▶ _Work to complete_
Can you extract every line of text from the records below, copying each one word for word, and leave the pictures out of your answer?

▶ _Data for processing_
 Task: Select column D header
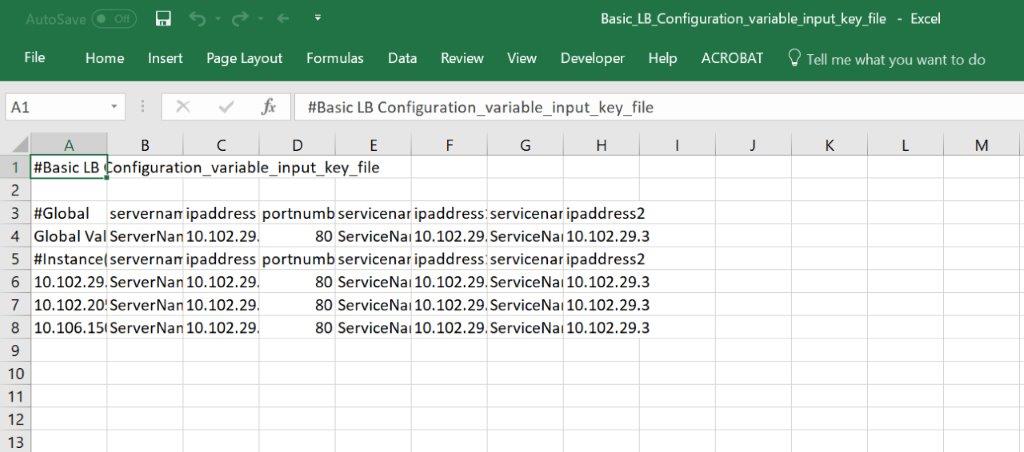point(297,145)
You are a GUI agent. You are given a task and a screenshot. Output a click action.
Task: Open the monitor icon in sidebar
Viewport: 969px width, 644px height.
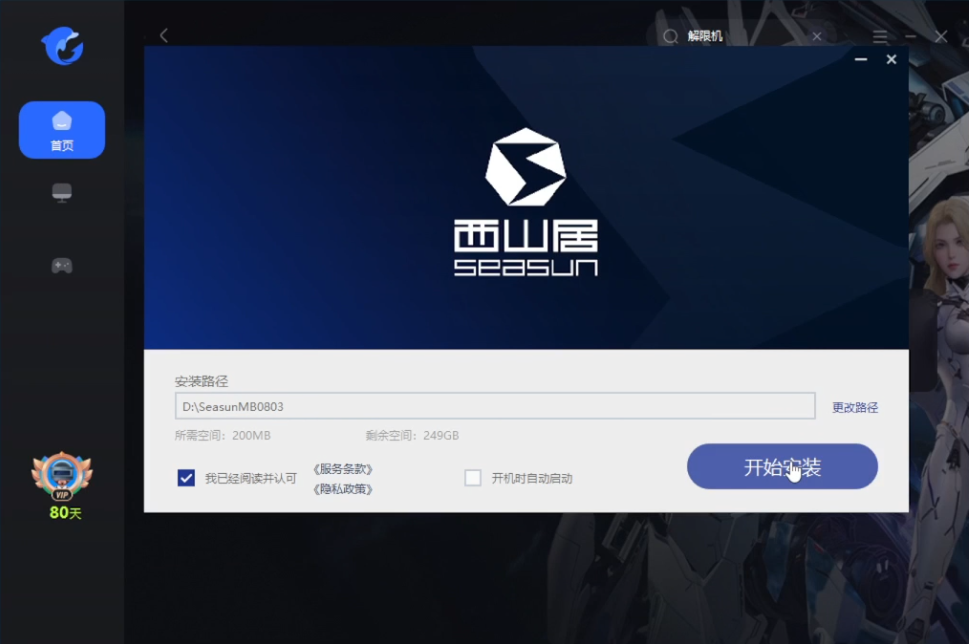[62, 192]
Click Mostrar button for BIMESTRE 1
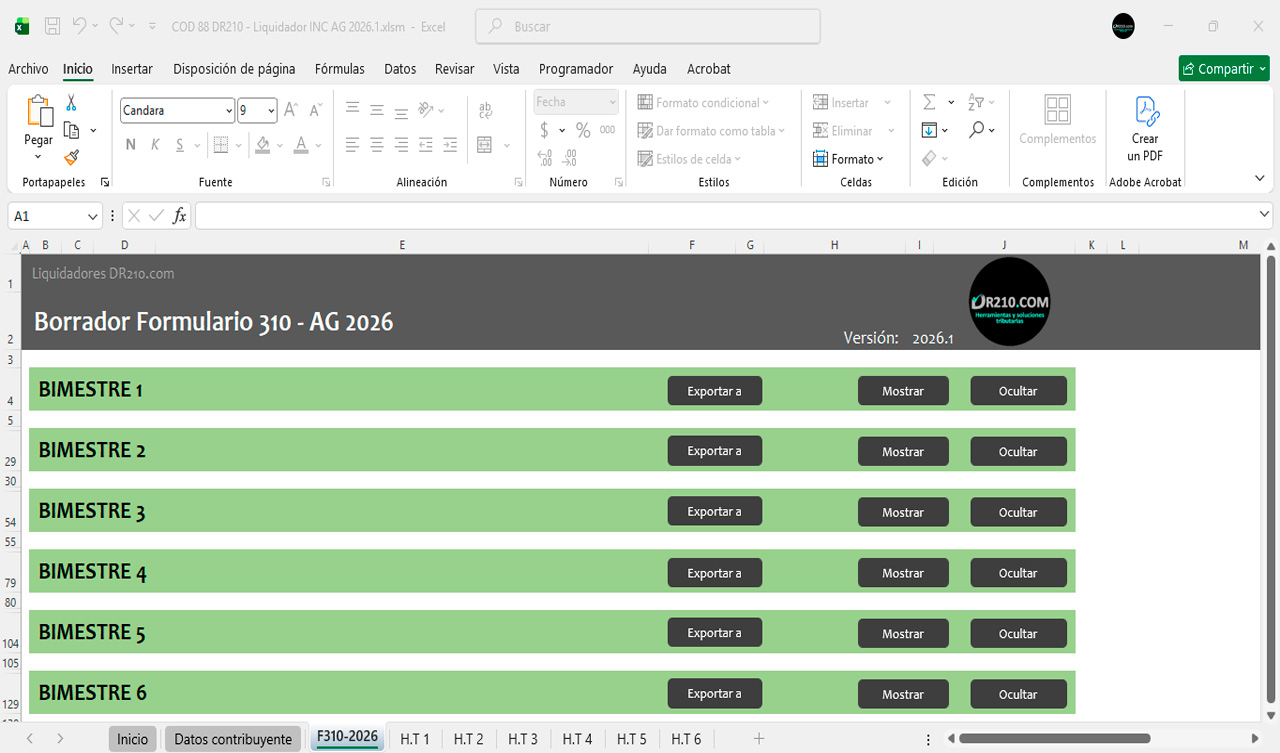Viewport: 1280px width, 753px height. coord(902,391)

▶ _Answer for this exercise_
 Task: Select column D header
point(297,145)
You are a GUI agent. You are given a task and a screenshot. Output a click action.
Task: Open the monitor icon in sidebar
Viewport: 969px width, 644px height.
[62, 192]
Click Mostrar button for BIMESTRE 1
Viewport: 1280px width, 753px height. coord(902,391)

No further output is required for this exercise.